Exercise directions> Output must consist only of the lines of the material below from the one with "Viewport: 1064px width, 1142px height." through the one with "This screenshot has width=1024, height=578.", each reproduced exactly; no pictures belong in it.

Records for this exercise>
***
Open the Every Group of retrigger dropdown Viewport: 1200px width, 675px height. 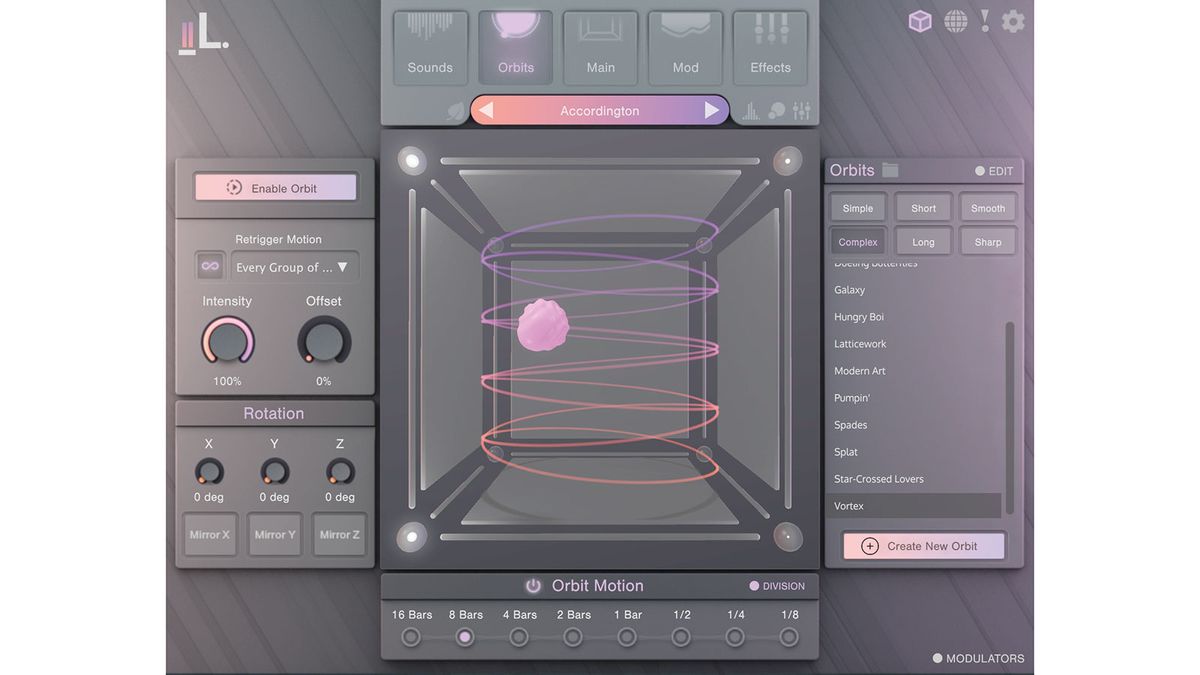[294, 267]
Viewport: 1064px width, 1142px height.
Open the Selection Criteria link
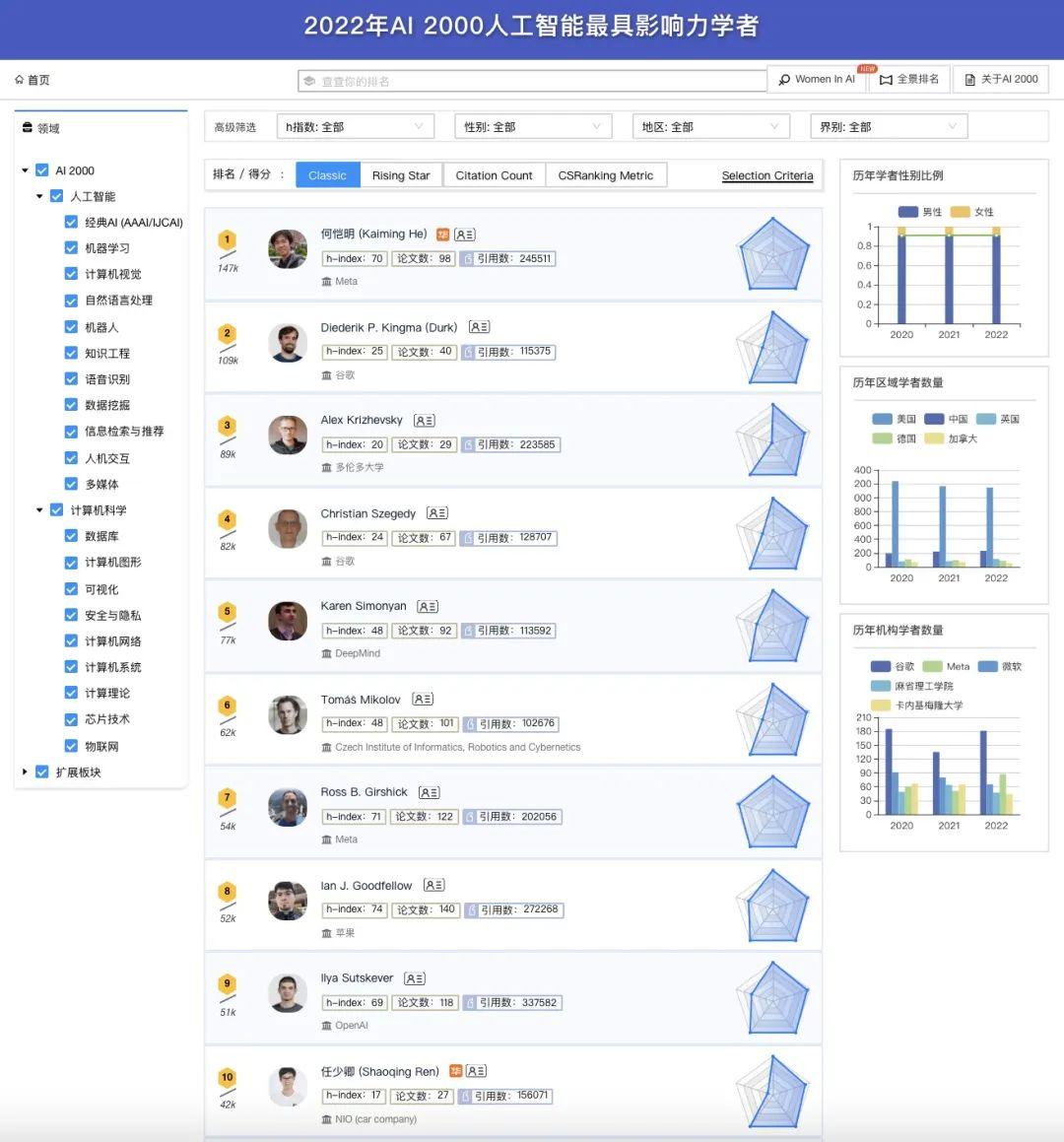coord(767,175)
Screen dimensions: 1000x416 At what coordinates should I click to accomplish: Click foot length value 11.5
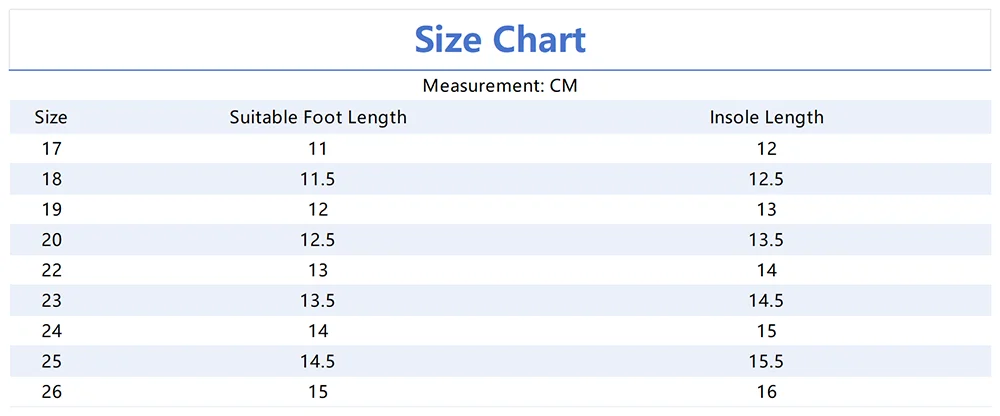[x=318, y=179]
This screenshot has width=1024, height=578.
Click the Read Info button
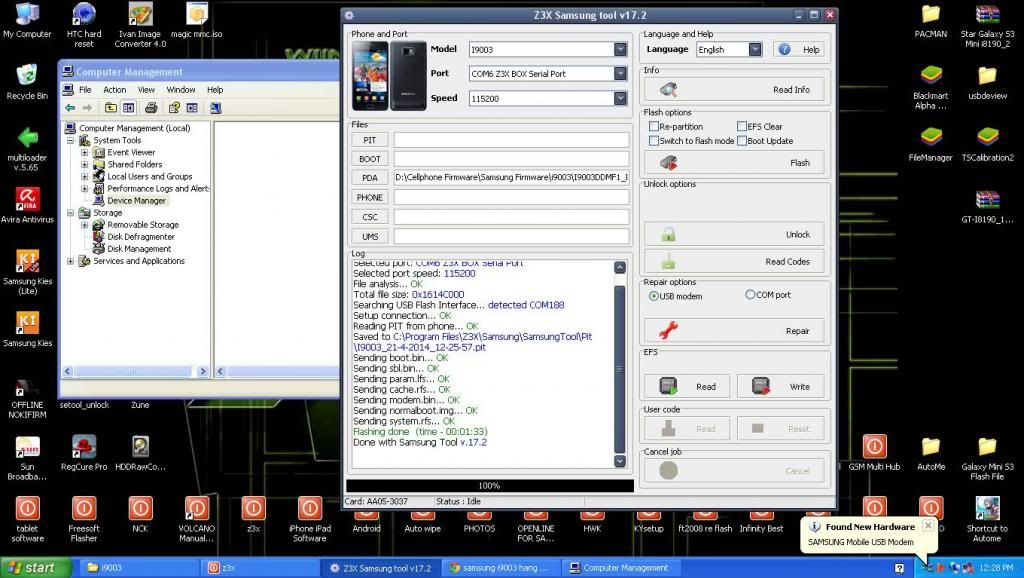(734, 90)
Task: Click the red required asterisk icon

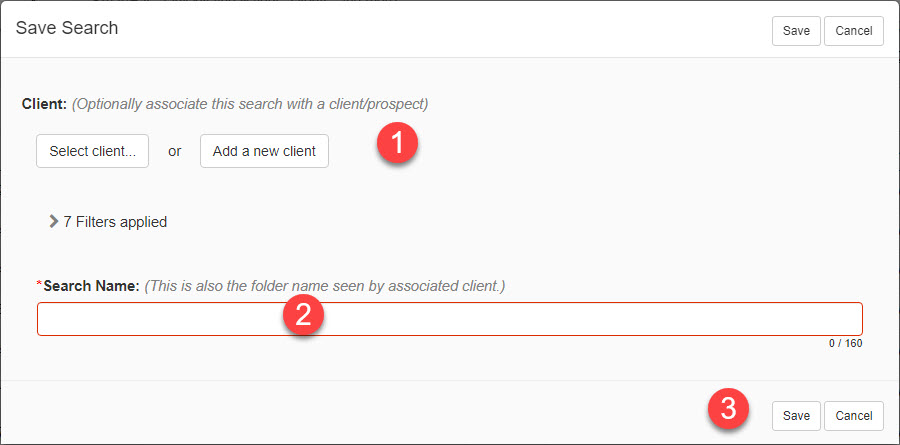Action: (x=40, y=284)
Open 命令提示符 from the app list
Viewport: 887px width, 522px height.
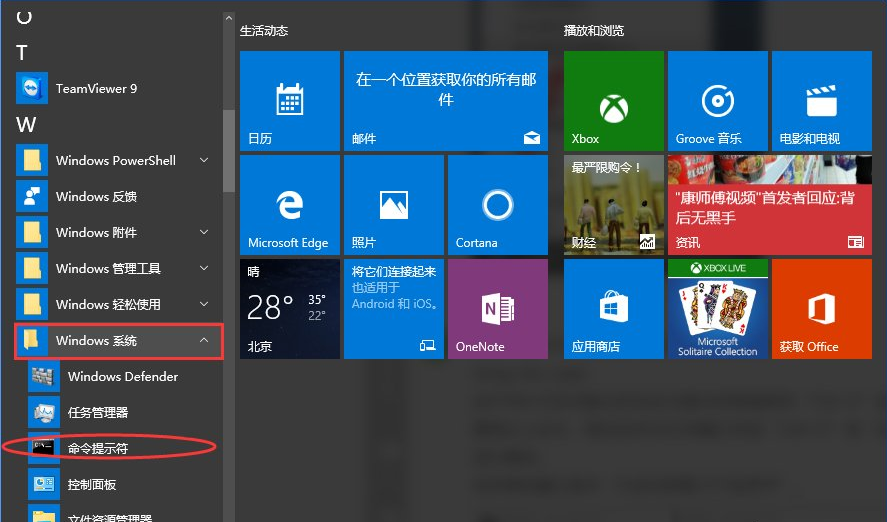pos(98,449)
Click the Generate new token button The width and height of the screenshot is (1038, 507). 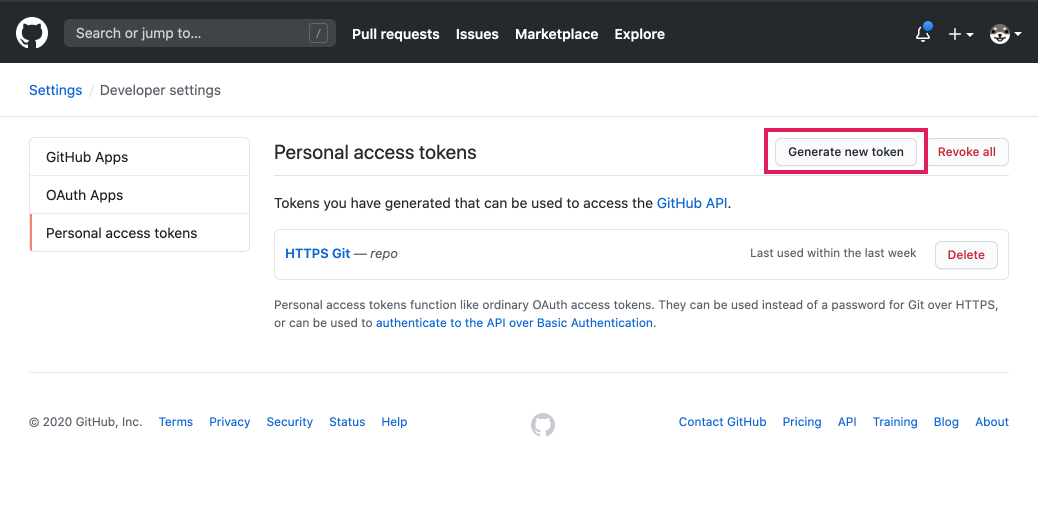tap(845, 152)

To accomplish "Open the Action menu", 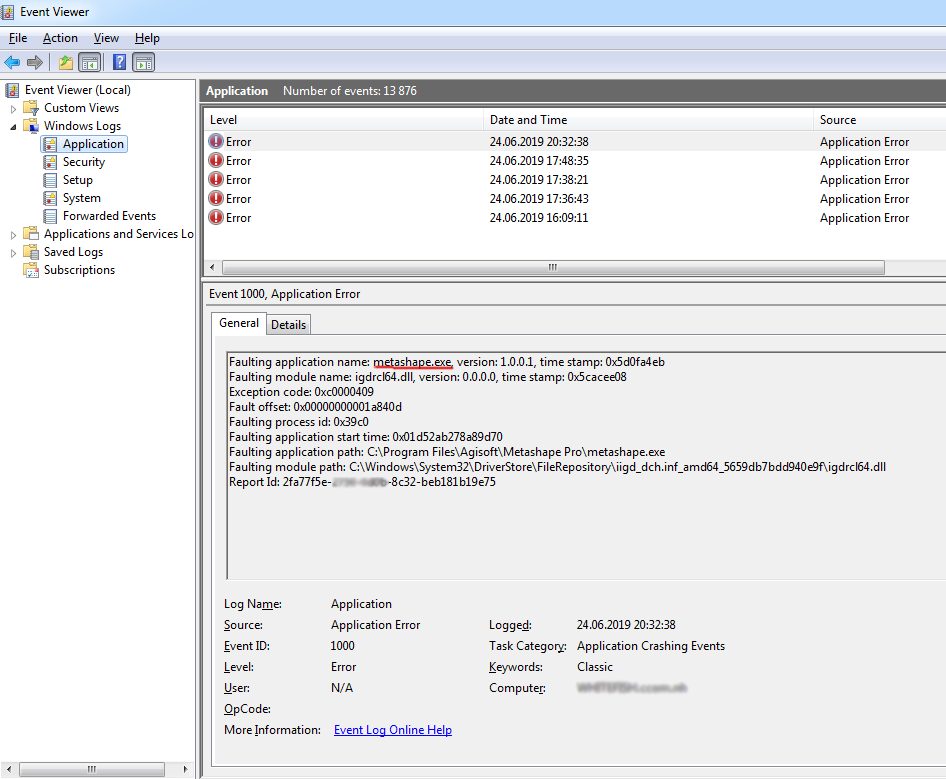I will coord(60,38).
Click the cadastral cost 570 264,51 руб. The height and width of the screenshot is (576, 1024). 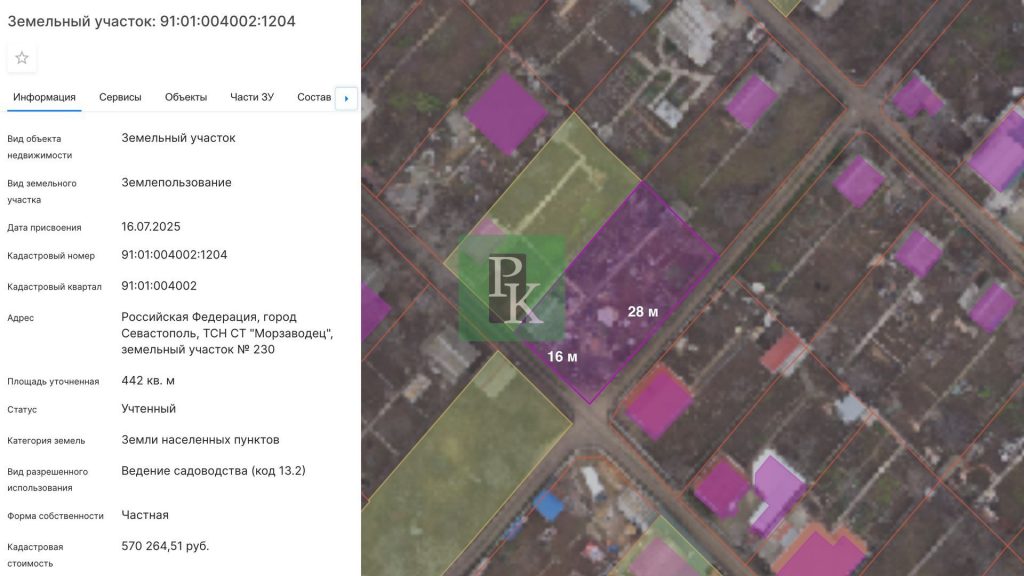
***
Response>
Viewport: 1064px width, 1142px height.
Open the Selection Criteria link
coord(767,175)
Screen dimensions: 1000x416 At what coordinates should I click to accomplish: Click foot length value 11.5
[x=318, y=179]
This screenshot has width=1024, height=578.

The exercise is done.